My girlfriend wants to see the Magritte show at MoMA. “Better start saving now,” I told her, but she said, no, some visitors she knew recently left the city without using all of the coupons in their little tourist coupon book, and so we have passes to get in. We started flipping through this booklet to see what other deals we could score: admission to the Empire State Building’s observation deck, tickets for a cruise around Manhattan island, admission into the Met Museum… wait, the Met Museum?
The Met of course is suggested donation, posting at its ticketing booths the recommended admission price: $25, which is outlandish. I’ve never met a New Yorker who gives the museum more than a dollar, and that seems generous by some standards. Forty-four percent of respondents to a Daily News poll earlier this year said they gave nothing. “Quarter, no more no less,” writes a Gothamist commenter. “Hey, it cost money to hold onto spoils of past wars and dynasties give or take a couple of paintings sold under duress for a sandwich and price of passage.” Ouch. Anyway, the Gothamist article it’s attached to concerns a recent Groupon deal, in which the museum sold admissions for $18—”up to a $25 value!” Or a $0 value, making for an $18 loss.

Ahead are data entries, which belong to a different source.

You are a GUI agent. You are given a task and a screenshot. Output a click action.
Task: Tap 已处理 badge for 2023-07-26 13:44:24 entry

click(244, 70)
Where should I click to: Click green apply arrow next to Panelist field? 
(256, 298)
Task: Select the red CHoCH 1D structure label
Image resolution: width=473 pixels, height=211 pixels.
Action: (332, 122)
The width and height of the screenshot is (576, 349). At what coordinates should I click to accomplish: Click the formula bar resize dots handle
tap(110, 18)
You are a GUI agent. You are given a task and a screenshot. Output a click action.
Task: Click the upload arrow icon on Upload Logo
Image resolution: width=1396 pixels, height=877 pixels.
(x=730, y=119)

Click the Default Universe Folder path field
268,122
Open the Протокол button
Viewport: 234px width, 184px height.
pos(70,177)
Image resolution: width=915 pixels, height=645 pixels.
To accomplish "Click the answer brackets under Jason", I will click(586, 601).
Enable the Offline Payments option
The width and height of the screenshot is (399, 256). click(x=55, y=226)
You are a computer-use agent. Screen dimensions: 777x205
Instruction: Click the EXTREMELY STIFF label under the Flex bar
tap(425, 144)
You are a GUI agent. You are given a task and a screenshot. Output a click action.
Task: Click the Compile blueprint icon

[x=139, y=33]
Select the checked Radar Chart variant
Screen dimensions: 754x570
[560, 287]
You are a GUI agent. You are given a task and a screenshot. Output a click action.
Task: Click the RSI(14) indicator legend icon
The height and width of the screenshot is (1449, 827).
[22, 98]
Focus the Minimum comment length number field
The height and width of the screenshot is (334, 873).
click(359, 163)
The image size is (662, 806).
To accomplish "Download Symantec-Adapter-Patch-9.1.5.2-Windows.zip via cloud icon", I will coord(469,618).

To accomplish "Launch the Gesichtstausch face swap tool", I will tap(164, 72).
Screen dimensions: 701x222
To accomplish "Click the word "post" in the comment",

Two lawsuits were filed within the last year against the museum for deceptive admission-pricing practices. In March, I half-kidding dubbed it a “tourist tax,” writing that “it’s those dupes, I’ve always assumed, who keep admission revenue high enough so the rest of us can enjoy one of our five-borough birthrights—low-cost access to classical art.” (In the 2012 fiscal year, the Met made $37.8 million from admission revenue, an increase of more than 17 percent from the previous fiscal year. With 6.28 million visitors, that averages to about $6 a person. But admissions accounts for less than 16 percent of the museum’s revenue, roughly enough to pay for the costs of maintenance and operating services. Most of the budget comes from its endowment and grants.) If revenues dipped slightly, what would happen? Would the museum have to start closing again on Mondays? Good!
The Groupon thing is damning, though: along with the for-tourists coupon books and whatever else we haven’t uncovered yet, it’s clear that the Met works aggressively to create the impression that it costs $25 to enter the museum, so that even if you didn’t take them up on the Groupon, you would figure it was just a deal you missed instead of a scam you were smart enough not to get suckered by. But, you know, Bloomberg is always saying we should be nice to tourists because they spend a lot of money here. So, let them spend the money, then! $500 pedicab rides and all.